By: Carole Nuriel, ADL's Jerusalem Office
Over the past two weeks, a wave of terror has once again hit Israel. For those of us who grew up in Israel during the 1980s, this is an unfortunate reality we know all too well. Israelis suffered through two intifadas, waves of terror attacks including suicide bombs, shootings, run-over attacks, stone throwing and Molotov cocktails. Yet there is a feeling now that this particular wave of terror is different. There are a few reasons for this:
• The terrorists' profile: They come both from Palestinian areas in the West Bank and from Israeli Arab communities
• Most of them are relatively young, some even teenagers
Obviously, another change is the use of social media: some of the terrorists have declared their intention to carry out attacks on social media. This tool, which has become the new "city square”, provides a platform for recruitment, incitement, how-tos, as well as for organizing crowds to demonstrate and riot against Israeli security forces.
In many ways, this wave of violence represents an on-the-ground version of the recent Hamas rocket attacks from Gaza, which indiscriminately targeted Israeli civilians throughout the country.
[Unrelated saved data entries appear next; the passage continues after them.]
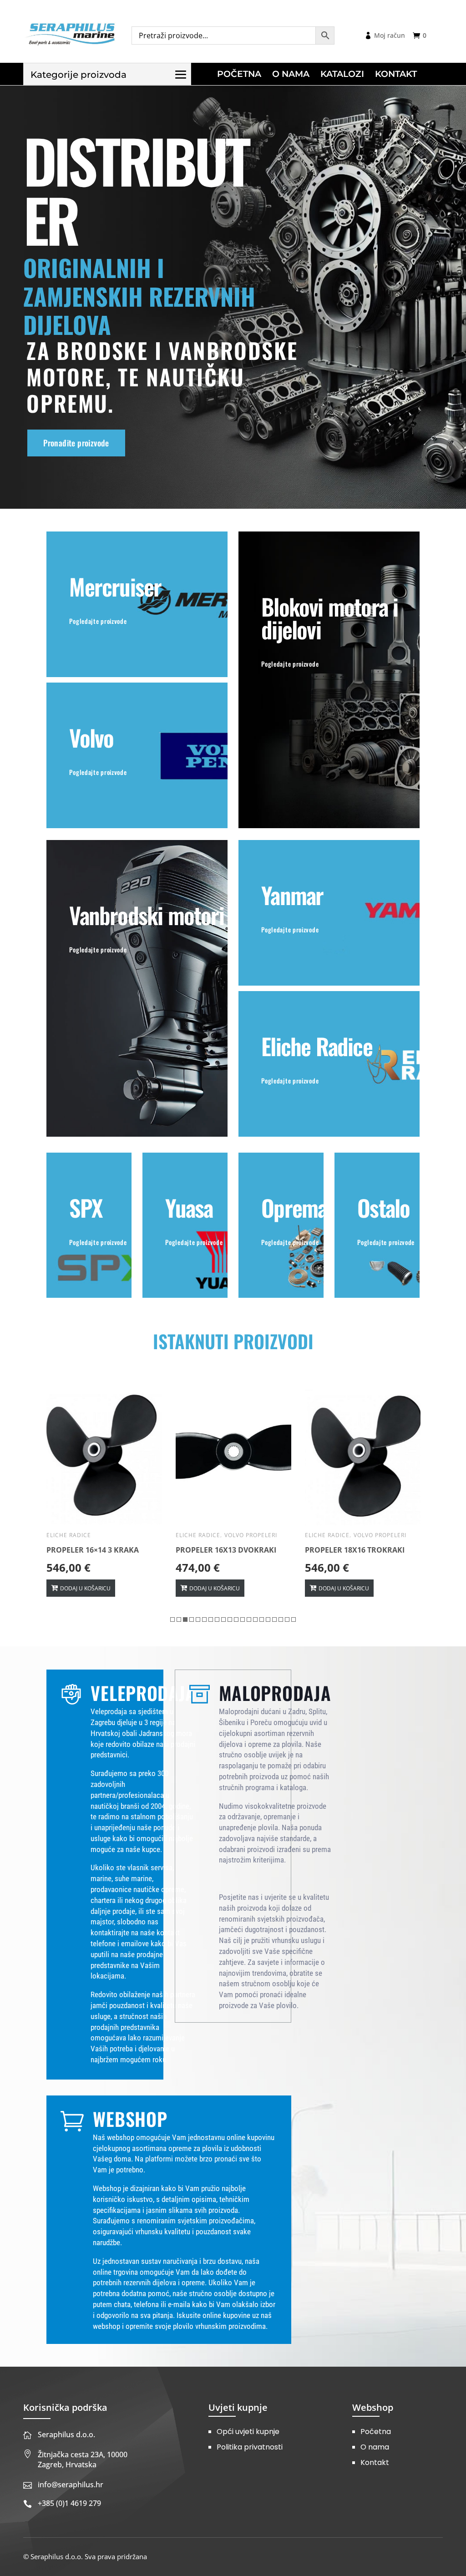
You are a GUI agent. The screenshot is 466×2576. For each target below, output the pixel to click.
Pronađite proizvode (76, 443)
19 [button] (287, 1619)
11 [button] (236, 1619)
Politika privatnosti (250, 2447)
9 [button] (223, 1619)
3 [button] (185, 1619)
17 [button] (274, 1619)
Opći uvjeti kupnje (248, 2431)
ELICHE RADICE (68, 1535)
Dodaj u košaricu (85, 1588)
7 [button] (210, 1619)
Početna (375, 2431)
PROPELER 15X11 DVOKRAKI (355, 1550)
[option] (104, 1493)
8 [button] (217, 1619)
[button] (53, 1508)
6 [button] (204, 1619)
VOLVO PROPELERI (121, 1535)
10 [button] (230, 1619)
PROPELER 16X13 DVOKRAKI (96, 1550)
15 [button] (261, 1619)
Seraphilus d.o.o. (66, 2434)
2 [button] (179, 1619)
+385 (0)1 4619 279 (69, 2503)
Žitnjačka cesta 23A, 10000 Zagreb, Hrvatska (82, 2459)
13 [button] (249, 1619)
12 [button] (242, 1619)
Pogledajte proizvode (98, 621)
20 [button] (293, 1619)
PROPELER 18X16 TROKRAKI (225, 1550)
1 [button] (172, 1619)
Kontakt (374, 2462)
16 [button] (268, 1619)
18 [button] (281, 1619)
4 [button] (191, 1619)
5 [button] (198, 1619)
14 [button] (255, 1619)
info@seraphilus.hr (70, 2485)
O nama (374, 2447)
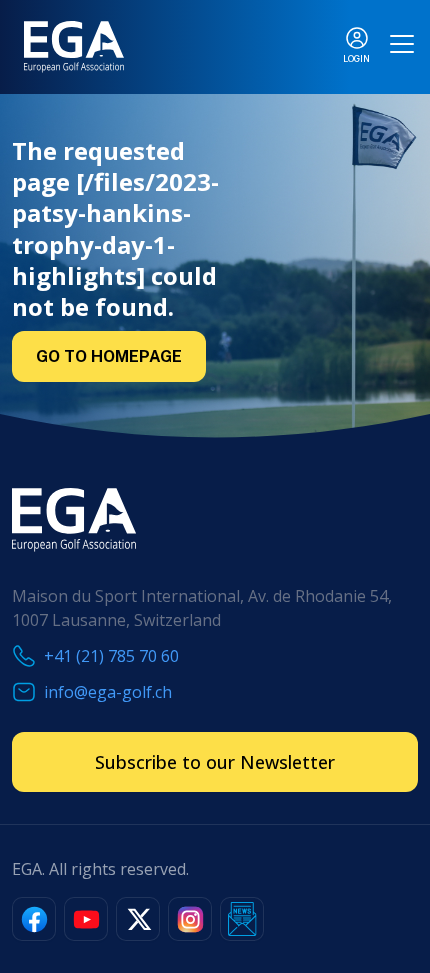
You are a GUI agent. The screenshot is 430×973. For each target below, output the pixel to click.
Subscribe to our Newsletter (215, 762)
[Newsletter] (242, 919)
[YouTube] (86, 919)
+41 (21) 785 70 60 (111, 656)
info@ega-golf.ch (108, 692)
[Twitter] (138, 919)
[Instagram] (190, 919)
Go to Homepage (109, 356)
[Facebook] (34, 919)
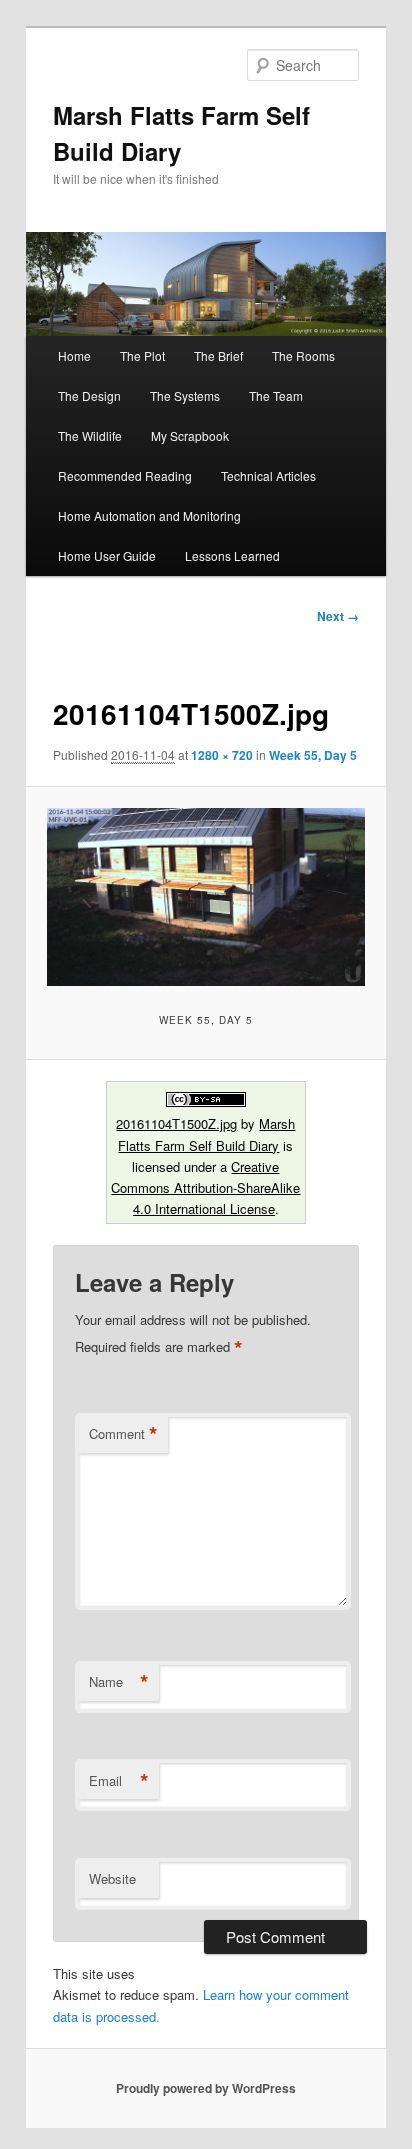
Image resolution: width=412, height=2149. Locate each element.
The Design (89, 395)
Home (74, 355)
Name (119, 1682)
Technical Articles (268, 475)
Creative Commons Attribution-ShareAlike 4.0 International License (205, 1187)
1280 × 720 (222, 755)
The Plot (142, 355)
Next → (338, 616)
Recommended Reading (125, 475)
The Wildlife (90, 435)
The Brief (218, 355)
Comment (123, 1434)
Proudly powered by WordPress (206, 2088)
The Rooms (303, 355)
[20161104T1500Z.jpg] (205, 897)
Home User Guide (107, 555)
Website (112, 1878)
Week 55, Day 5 (313, 755)
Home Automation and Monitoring (149, 515)
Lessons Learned (232, 555)
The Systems (185, 395)
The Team (276, 395)
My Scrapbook (190, 435)
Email (119, 1781)
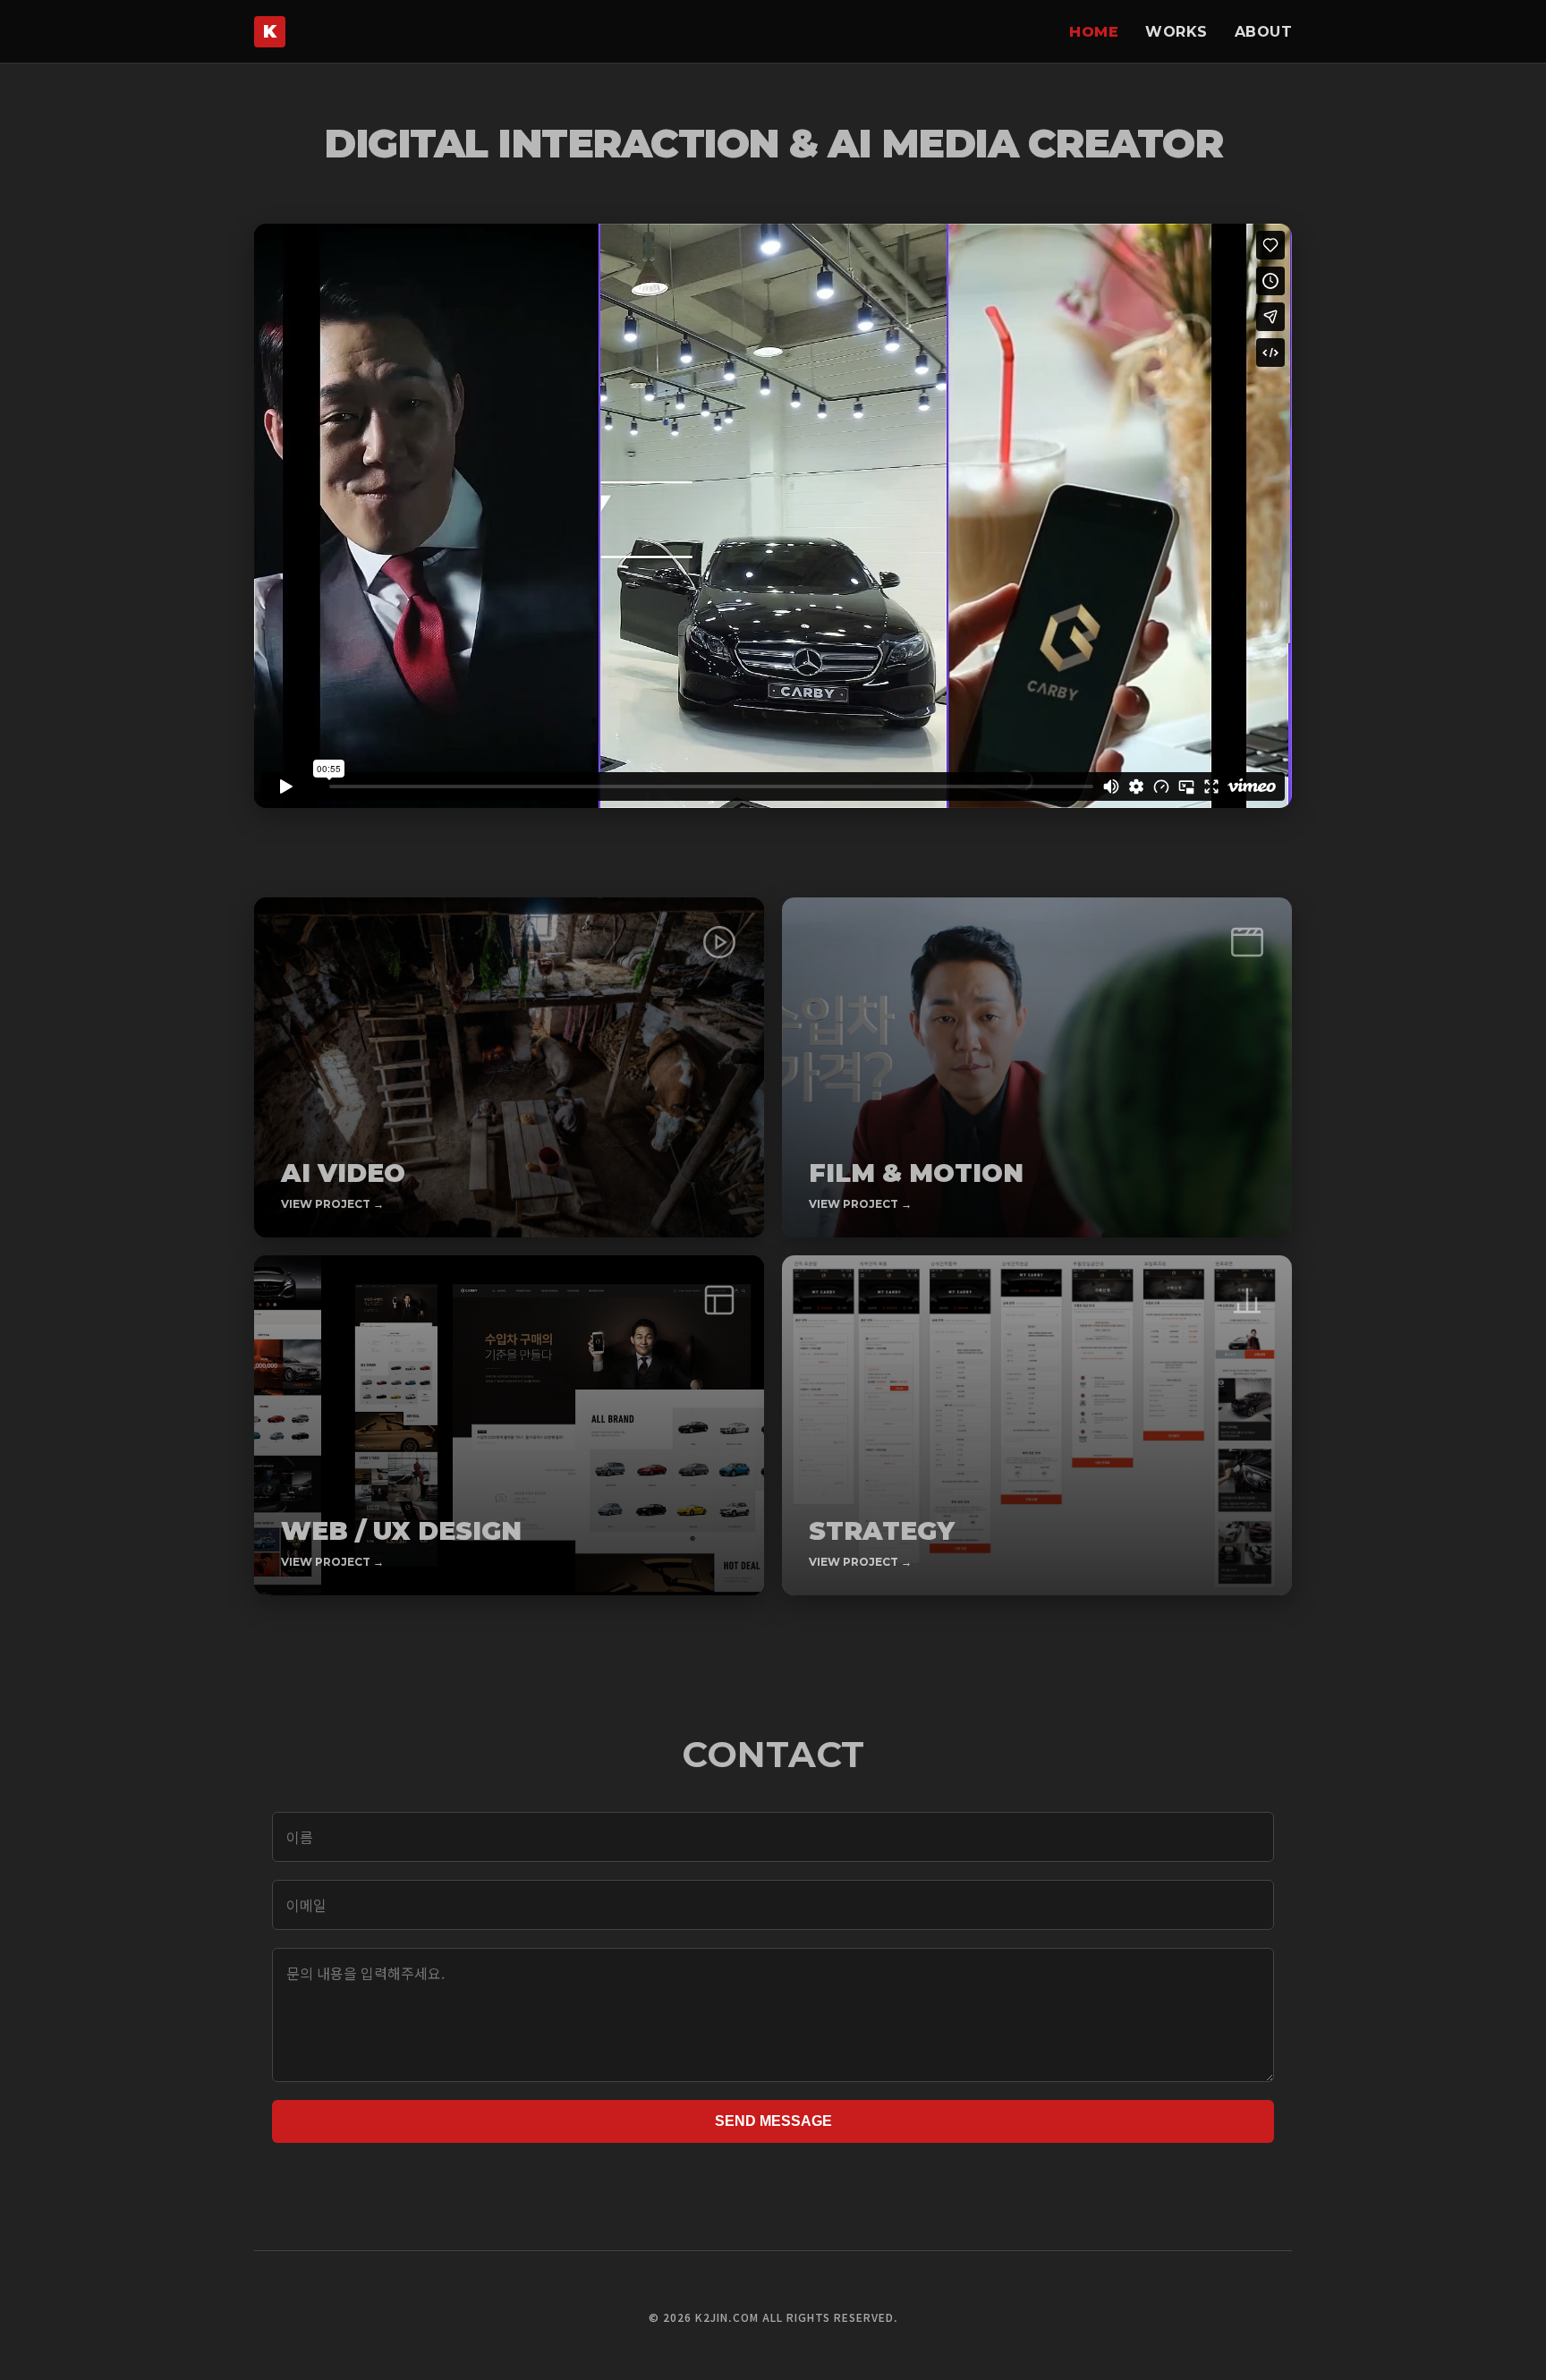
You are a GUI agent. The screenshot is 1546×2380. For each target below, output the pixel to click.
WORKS (1176, 31)
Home (1093, 31)
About (1264, 31)
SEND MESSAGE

This wave may have started in East Jerusalem and the West Bank, but quickly caught fire to the rest of the country, and is now targeting cities like Kiryat Gat, Petach Tikva, Tel Aviv and Afula. Much like Hamas’ rockets, much of the fear Israelis are now feeling is because of the sense that no place in the country is immune from terror attacks.
Anxiety is felt everywhere, as is the nature of terrorism. I live in Modi'in and have taken Road 443 to Jerusalem daily for the past eight years. However, during the last few months I haven’t felt safe driving on 443, especially with my kids, as there have been numerous stone and Molotov cocktail throwing incidents on this road. I now feel safer taking Highway 1, even though it means a longer drive to Jerusalem. Indeed, many Modi’in residents don’t drive on 443 anymore. Something has definitely changed. Just today, I received a notice that security checkpoints will be erected at all entrances to the city, and security in all educational institutions will be increased.
Polls have shown that there is a general public consensus among Palestinians against terrorism. But last week we witnessed another kind of evil, one which greatly worries me. During Saturday night’s terrible stabbing in the Old City of Jerusalem, Adele Bennett, whose husband was killed and she herself stabbed, was reportedly spat on and laughed at by Arab bystanders as she ran to get help with a knife still in her back. What can be more insulting, upsetting and inhumane than this indecent act?
But this is not only about terror, it’s also about incitement to violence. Many of those rioting claim Israel is attempting to change the status quo on Temple Mount. This holy place to both Judaism and Islam has been the focus of clashes and provocations for years. It is hard to ignore the dangerous actions and discourse of the Islamic Movement in Israel, who have supported the Murabitun/Murabitat group, whose sole purpose is to provoke and insult Jews visiting the Temple Mount. Incitement has also come from senior Palestinian Authority officials, including President Mahmoud Abbas who infamously declared in a television interview a few weeks ago that Jews are defiling the Temple Mount with their feet.
Today more than ever, religious and political leaders must understand how easily their inciting words can lead to violence and terrorism.
There are ongoing efforts among Israeli and Palestinian leaders to deescalate tensions. Israelis hope and pray that this will be successful, and that the personal security will be restored.